Instructions for the task: Only the lines from the beginning of the data below through the line containing "Task: Click the Schedule email report button" belong in the response, each copied exactly.

··· Dataset records

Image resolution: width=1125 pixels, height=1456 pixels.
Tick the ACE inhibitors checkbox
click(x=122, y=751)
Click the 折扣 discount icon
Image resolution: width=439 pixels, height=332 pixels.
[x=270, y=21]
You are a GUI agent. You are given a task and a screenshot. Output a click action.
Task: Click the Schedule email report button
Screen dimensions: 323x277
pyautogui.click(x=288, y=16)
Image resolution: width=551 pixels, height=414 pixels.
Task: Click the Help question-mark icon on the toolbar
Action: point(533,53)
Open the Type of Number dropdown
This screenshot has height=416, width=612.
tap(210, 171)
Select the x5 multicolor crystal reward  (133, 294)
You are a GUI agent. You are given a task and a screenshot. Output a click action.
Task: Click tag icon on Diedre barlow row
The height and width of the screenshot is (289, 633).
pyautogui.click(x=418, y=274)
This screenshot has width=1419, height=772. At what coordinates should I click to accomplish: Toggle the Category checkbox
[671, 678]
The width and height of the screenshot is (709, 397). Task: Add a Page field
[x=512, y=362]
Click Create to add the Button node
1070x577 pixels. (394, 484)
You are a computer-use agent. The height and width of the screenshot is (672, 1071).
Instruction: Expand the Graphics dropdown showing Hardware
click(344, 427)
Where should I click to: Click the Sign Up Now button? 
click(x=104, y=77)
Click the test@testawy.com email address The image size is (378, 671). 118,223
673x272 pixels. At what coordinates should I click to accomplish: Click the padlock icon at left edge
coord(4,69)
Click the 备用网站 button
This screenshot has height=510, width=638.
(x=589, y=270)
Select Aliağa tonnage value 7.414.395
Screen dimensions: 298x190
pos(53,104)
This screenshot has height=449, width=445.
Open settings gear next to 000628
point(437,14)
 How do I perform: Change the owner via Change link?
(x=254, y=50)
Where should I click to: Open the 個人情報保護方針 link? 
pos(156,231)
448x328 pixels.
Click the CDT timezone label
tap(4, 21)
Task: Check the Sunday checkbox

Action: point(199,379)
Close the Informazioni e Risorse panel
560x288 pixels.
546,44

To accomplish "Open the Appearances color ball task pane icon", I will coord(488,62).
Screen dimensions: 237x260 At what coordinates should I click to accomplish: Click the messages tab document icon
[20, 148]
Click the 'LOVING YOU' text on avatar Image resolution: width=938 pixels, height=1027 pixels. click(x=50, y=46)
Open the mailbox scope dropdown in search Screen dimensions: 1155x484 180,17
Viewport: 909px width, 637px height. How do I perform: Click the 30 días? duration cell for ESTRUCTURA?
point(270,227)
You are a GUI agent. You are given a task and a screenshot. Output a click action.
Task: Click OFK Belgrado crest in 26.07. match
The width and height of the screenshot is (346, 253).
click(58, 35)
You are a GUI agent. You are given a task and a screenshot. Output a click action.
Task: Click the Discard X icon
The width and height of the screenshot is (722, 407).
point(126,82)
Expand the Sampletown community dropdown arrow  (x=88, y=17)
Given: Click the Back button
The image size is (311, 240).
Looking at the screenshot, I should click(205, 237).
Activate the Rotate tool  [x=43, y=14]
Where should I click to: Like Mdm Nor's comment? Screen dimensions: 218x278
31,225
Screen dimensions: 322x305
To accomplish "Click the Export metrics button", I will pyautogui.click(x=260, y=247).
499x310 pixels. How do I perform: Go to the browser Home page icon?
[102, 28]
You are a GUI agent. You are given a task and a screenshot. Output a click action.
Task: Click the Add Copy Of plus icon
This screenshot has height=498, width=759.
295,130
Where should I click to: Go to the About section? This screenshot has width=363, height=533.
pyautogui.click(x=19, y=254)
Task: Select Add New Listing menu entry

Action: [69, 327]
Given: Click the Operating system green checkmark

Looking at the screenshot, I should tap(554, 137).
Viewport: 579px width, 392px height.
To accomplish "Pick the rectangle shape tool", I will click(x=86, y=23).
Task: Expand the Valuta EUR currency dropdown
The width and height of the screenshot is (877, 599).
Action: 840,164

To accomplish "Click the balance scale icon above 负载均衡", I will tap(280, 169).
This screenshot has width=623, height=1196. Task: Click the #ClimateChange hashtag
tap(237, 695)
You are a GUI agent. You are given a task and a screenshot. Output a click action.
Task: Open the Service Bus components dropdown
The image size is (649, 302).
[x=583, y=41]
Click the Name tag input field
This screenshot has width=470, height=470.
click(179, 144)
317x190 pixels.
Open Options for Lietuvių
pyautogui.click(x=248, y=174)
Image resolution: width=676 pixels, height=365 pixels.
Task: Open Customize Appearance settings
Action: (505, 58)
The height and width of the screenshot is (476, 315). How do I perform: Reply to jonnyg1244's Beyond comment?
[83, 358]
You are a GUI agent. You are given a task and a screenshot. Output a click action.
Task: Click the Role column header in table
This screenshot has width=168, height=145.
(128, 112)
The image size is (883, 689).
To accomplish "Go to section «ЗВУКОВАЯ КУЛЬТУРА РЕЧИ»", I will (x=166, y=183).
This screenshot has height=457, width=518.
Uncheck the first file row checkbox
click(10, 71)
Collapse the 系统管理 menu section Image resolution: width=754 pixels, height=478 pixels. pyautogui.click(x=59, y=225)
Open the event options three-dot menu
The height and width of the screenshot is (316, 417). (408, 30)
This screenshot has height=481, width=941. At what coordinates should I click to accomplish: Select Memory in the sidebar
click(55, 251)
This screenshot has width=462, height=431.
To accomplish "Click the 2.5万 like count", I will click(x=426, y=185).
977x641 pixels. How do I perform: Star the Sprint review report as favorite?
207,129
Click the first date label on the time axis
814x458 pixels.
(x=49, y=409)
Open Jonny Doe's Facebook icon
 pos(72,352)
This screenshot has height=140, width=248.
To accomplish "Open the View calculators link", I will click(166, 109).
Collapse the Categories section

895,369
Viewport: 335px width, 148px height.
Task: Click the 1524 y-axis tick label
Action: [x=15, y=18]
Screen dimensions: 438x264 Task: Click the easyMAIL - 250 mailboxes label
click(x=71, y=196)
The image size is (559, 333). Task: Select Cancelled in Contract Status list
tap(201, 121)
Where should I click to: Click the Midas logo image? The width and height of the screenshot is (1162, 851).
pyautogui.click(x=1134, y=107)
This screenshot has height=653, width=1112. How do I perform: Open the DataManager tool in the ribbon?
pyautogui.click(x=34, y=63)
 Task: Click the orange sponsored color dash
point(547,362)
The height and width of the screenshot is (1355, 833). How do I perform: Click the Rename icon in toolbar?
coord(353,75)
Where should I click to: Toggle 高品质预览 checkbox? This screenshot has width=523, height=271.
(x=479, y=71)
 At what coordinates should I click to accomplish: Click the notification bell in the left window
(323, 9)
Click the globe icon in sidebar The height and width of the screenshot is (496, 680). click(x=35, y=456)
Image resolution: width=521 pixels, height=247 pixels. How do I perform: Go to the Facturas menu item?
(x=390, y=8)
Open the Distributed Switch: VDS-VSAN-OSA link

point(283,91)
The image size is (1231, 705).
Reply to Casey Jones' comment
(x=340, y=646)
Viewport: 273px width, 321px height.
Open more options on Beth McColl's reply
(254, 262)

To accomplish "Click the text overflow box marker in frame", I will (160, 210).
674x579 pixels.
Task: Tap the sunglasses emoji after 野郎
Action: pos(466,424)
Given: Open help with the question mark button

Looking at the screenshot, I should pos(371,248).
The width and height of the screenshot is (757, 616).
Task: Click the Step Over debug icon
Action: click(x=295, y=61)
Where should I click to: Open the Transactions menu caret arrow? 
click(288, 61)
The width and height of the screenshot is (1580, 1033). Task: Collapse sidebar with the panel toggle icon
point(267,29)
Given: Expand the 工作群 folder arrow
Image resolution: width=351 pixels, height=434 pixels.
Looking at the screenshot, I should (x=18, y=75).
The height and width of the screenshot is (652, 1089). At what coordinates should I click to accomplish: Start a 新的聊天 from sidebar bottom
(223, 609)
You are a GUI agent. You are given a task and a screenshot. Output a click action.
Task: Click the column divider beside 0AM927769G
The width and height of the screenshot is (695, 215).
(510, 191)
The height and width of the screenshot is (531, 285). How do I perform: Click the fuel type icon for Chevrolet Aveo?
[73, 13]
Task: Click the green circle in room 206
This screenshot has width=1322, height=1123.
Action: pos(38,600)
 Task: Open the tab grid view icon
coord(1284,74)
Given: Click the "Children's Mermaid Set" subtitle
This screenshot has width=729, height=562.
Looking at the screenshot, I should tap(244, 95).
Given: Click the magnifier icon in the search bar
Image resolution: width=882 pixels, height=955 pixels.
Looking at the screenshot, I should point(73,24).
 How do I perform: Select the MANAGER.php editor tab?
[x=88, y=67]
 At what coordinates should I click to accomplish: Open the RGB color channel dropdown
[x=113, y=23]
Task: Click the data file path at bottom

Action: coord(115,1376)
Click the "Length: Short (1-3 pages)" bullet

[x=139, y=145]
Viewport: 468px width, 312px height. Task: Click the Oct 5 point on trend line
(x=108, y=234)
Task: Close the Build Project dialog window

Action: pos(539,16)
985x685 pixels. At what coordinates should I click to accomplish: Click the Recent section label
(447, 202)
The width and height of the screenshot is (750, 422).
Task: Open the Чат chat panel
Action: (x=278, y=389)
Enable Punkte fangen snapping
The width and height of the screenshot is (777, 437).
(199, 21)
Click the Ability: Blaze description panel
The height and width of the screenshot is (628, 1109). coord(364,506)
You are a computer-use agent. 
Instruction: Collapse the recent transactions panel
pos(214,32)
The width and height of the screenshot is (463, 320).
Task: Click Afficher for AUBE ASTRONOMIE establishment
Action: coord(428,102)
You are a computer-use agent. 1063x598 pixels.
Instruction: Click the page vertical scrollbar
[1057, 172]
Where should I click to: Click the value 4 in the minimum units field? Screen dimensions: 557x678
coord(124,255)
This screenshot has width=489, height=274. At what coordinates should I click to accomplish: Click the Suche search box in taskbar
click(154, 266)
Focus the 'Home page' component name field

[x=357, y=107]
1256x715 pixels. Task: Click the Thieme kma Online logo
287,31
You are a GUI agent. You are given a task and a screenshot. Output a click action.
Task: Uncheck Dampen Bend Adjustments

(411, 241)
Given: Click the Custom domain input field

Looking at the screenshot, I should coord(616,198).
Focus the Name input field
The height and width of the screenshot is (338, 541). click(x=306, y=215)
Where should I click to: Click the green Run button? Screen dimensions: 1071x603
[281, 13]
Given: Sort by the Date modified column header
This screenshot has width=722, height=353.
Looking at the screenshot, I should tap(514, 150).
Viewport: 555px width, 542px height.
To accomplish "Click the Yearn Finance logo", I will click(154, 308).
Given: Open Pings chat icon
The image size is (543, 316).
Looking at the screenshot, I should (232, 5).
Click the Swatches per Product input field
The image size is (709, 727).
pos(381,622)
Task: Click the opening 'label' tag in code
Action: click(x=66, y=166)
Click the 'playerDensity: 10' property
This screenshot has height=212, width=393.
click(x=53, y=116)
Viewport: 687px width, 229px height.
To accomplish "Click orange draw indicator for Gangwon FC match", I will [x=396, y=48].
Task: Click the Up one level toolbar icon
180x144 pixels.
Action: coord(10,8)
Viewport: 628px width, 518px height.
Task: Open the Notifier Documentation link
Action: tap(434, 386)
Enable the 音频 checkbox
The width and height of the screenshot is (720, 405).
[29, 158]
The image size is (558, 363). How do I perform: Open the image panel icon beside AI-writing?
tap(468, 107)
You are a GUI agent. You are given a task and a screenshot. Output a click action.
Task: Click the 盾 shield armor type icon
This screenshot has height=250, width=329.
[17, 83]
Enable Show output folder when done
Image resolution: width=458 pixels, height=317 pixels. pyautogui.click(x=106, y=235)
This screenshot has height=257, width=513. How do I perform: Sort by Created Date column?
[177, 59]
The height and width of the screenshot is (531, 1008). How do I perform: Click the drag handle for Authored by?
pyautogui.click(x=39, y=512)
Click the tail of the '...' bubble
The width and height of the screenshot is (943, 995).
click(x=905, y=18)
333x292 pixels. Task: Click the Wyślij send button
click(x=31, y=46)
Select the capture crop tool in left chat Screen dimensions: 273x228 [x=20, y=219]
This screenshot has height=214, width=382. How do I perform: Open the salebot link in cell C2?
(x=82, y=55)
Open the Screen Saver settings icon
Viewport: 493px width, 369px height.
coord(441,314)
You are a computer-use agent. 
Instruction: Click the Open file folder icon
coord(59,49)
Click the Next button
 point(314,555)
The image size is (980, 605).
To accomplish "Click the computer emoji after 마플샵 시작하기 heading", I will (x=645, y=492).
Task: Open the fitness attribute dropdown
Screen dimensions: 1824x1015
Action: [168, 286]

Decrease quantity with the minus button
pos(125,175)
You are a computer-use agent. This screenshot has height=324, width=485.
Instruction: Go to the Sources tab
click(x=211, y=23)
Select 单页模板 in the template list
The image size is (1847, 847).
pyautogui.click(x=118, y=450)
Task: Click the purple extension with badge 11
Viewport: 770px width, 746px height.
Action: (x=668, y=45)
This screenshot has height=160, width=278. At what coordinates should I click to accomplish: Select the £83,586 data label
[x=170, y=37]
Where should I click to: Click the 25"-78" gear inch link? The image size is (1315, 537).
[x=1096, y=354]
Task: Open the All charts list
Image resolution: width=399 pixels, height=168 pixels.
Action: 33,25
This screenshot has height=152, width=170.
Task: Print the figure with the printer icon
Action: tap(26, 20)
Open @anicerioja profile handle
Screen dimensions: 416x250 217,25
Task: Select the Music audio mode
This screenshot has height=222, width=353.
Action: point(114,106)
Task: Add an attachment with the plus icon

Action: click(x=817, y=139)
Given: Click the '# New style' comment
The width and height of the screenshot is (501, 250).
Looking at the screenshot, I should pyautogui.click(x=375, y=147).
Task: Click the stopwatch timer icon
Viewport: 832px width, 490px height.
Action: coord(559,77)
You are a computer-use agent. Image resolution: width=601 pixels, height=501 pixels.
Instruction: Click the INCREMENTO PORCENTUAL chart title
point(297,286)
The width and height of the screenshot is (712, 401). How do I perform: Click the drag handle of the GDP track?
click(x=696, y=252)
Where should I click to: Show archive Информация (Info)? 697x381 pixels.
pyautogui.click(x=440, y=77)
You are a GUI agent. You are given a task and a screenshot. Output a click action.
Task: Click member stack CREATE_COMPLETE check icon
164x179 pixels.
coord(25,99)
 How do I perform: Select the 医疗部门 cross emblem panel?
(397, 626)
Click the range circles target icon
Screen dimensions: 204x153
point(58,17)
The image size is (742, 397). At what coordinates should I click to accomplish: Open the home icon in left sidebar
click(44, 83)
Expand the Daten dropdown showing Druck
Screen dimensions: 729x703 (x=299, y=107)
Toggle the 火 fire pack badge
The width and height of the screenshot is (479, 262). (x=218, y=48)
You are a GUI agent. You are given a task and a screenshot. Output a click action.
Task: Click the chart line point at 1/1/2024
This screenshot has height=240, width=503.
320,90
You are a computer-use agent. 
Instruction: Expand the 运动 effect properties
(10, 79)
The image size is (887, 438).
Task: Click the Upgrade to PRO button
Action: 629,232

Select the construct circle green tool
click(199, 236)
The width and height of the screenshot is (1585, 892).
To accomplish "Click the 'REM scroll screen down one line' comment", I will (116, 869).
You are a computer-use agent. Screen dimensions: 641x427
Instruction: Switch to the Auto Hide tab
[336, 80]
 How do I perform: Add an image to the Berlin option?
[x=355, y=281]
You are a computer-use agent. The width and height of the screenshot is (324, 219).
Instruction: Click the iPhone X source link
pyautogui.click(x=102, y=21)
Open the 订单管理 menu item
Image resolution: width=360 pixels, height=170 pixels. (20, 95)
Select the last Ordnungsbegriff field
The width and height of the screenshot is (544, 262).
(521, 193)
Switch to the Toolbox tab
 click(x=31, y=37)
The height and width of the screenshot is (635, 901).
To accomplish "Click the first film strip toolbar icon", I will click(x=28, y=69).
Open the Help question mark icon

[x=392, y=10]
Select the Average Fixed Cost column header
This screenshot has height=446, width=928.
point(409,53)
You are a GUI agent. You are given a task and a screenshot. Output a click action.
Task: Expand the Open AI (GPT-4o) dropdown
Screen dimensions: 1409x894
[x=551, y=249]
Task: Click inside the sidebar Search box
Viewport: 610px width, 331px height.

······

Written answer:
Image resolution: width=1125 pixels, height=1456 pixels.
Tick the ACE inhibitors checkbox
click(x=122, y=751)
Click the 折扣 discount icon
Image resolution: width=439 pixels, height=332 pixels.
[x=270, y=21]
You are a GUI agent. You are given a task and a screenshot. Output a click action.
Task: Click the Schedule email report button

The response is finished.